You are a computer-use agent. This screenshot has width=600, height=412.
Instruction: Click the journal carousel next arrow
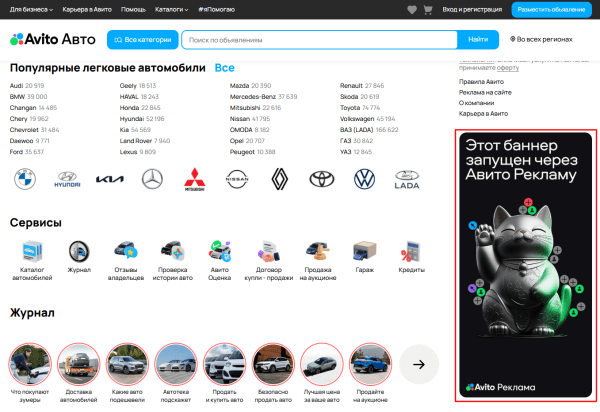pyautogui.click(x=419, y=364)
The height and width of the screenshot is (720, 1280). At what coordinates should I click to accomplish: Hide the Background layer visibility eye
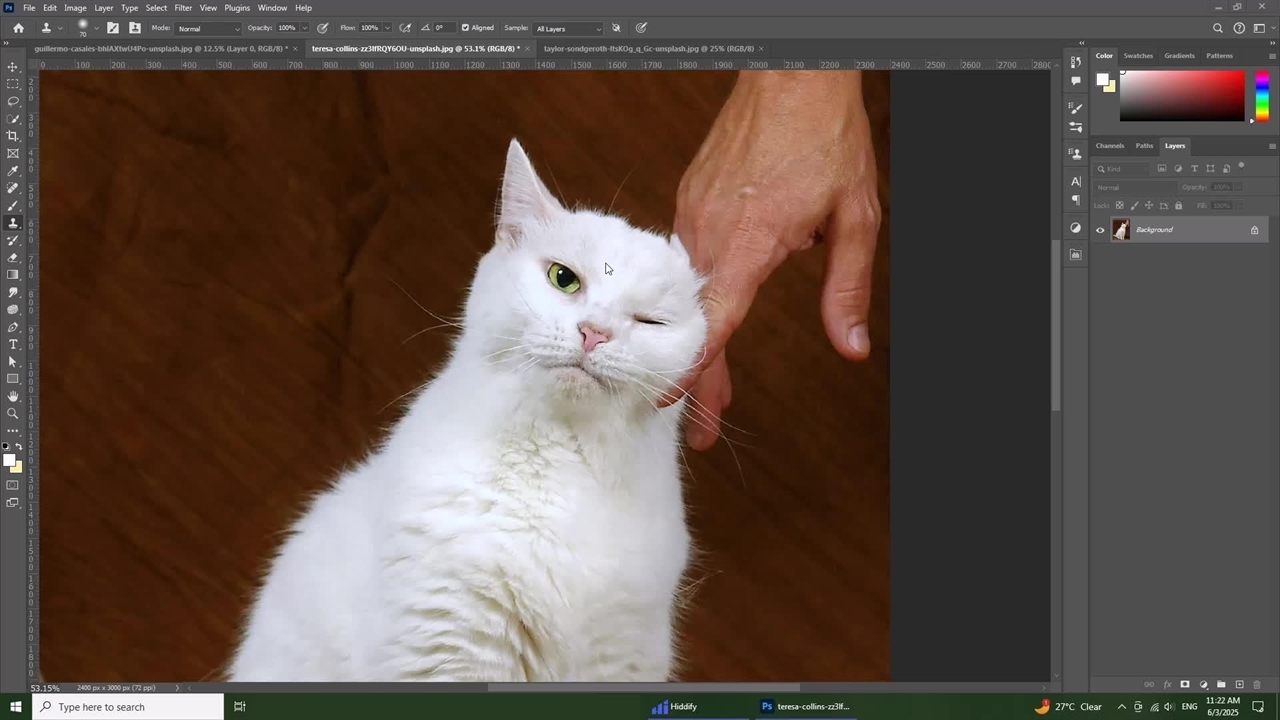[x=1100, y=230]
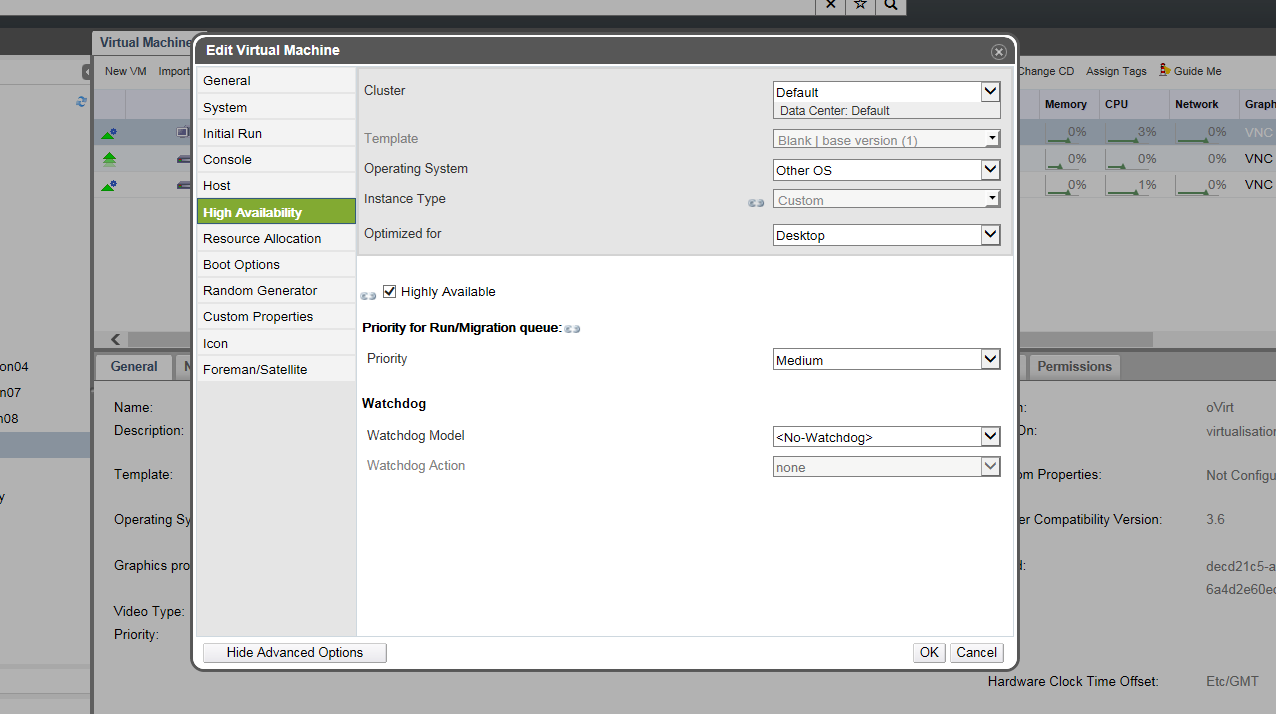Click the star bookmark icon in search bar
Viewport: 1276px width, 714px height.
(x=860, y=5)
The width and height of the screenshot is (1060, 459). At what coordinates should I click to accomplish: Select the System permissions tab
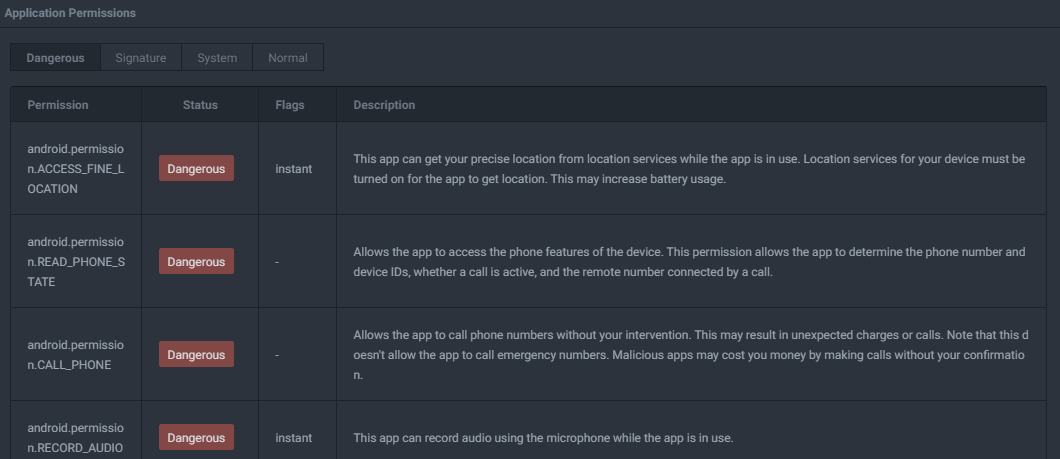(x=217, y=58)
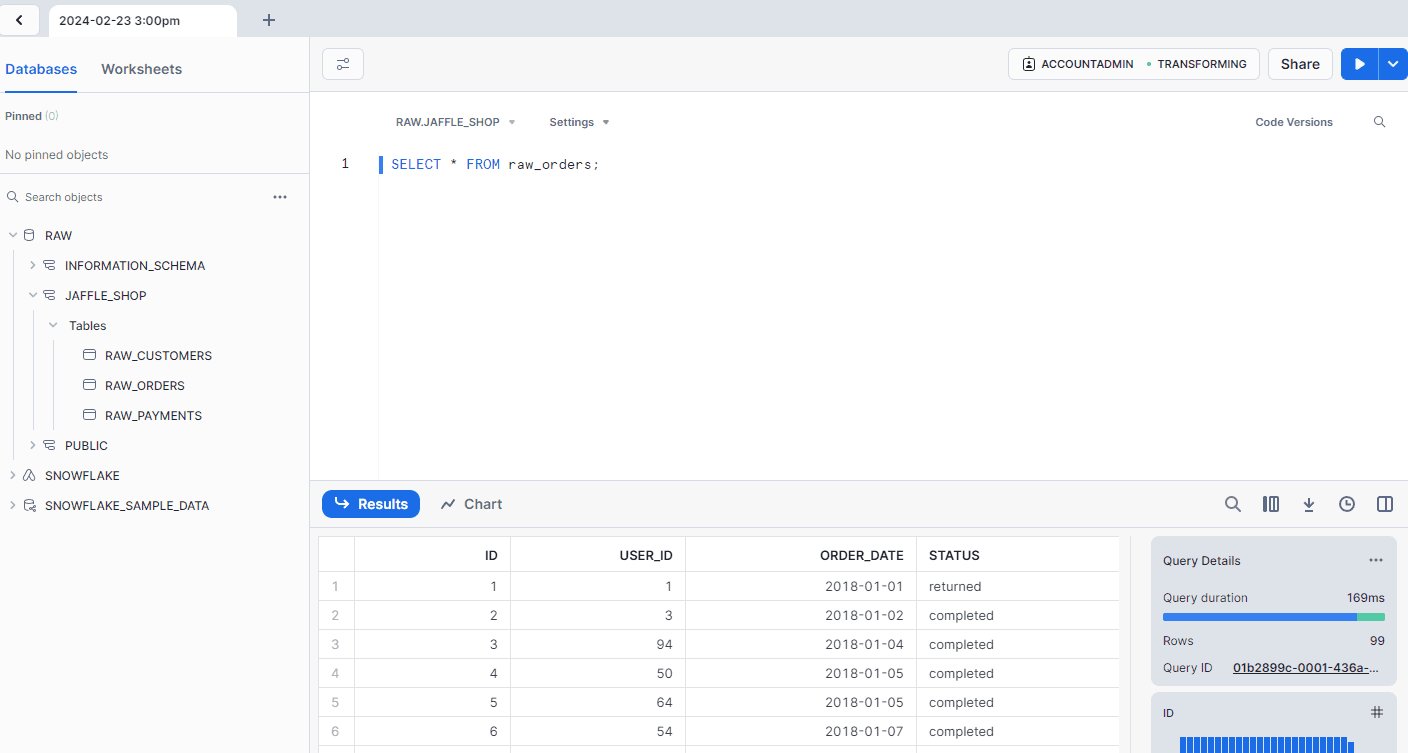Click the Search objects field

coord(140,197)
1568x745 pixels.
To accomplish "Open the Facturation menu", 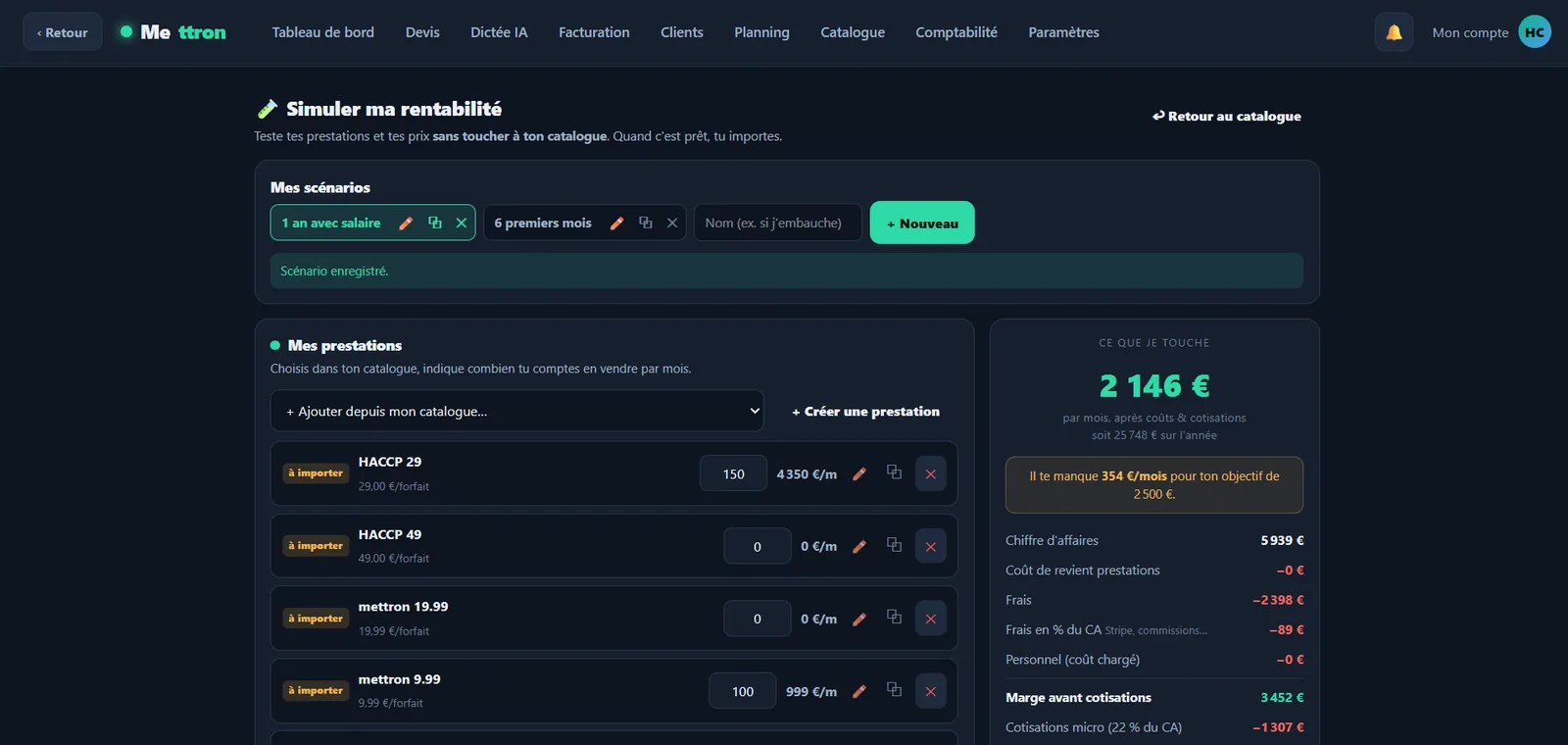I will click(594, 32).
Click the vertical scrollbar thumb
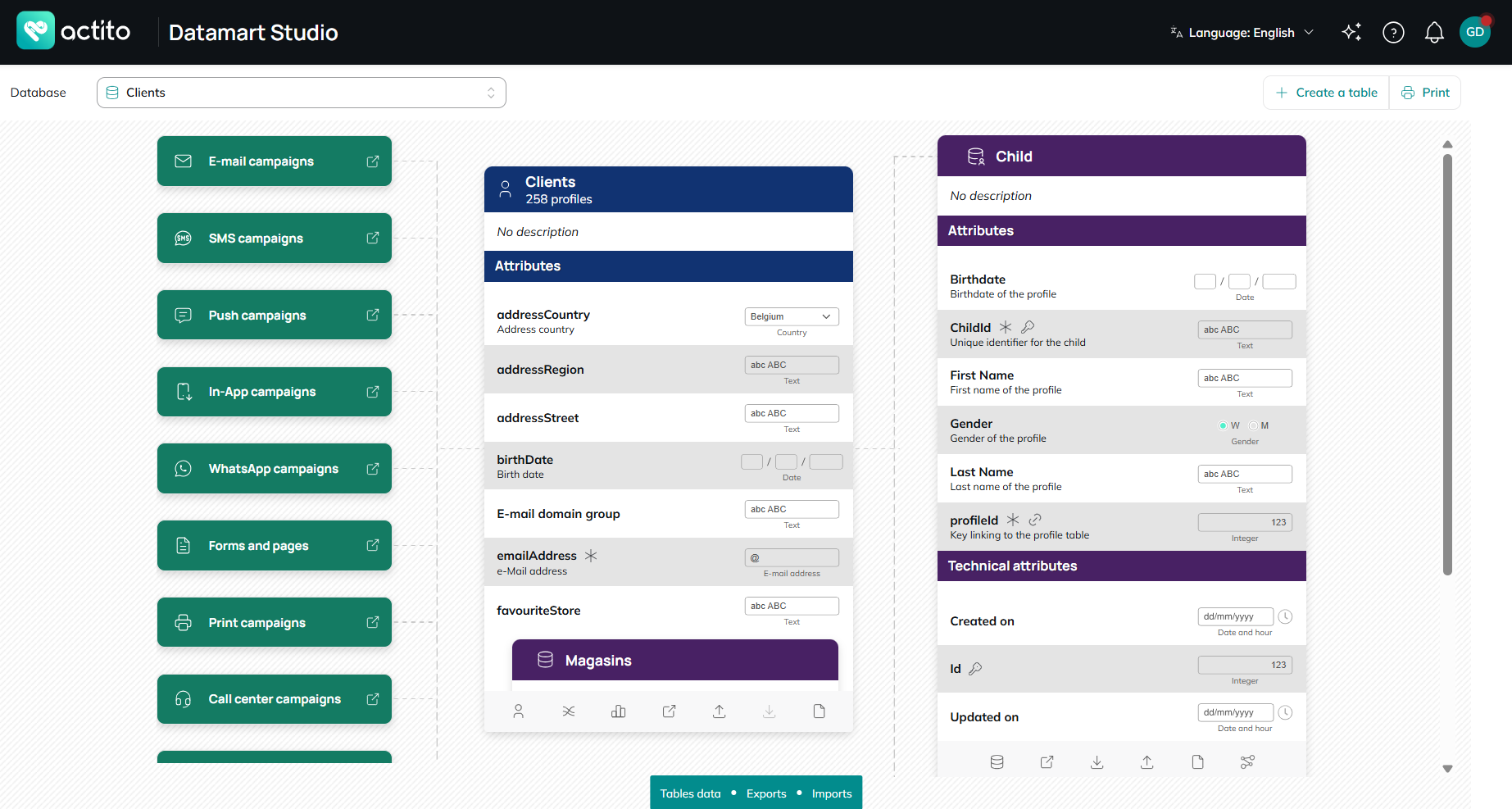1512x809 pixels. tap(1447, 365)

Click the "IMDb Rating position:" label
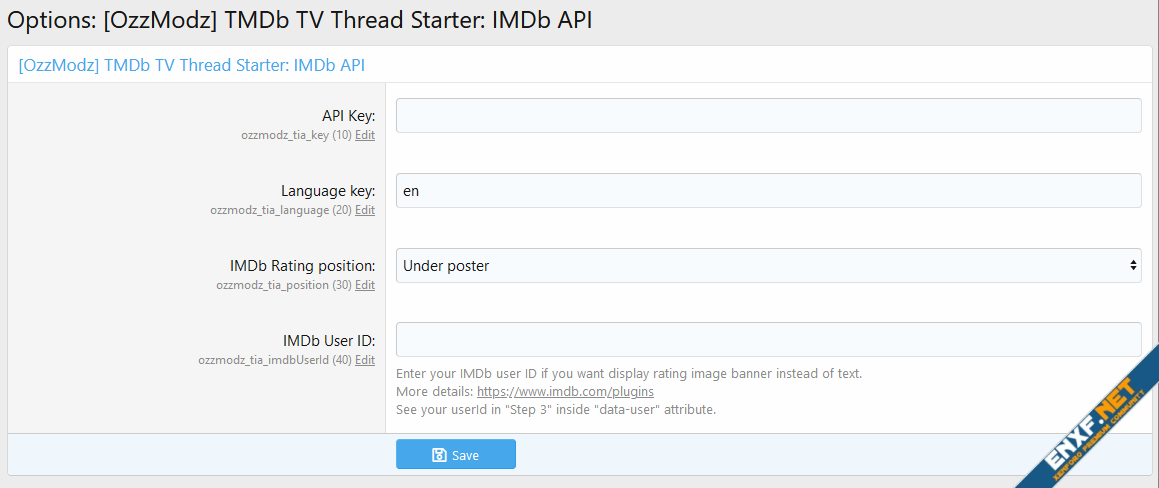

^^^^^^^^

(Work task)
Transcribe exactly, and without any pictures, each line from the one that holds "Click the vertical scrollbar thumb" through the final line of the material above.

(Result of this exercise)
Click the vertical scrollbar thumb
1512x809 pixels. tap(1447, 365)

Click the "IMDb Rating position:" label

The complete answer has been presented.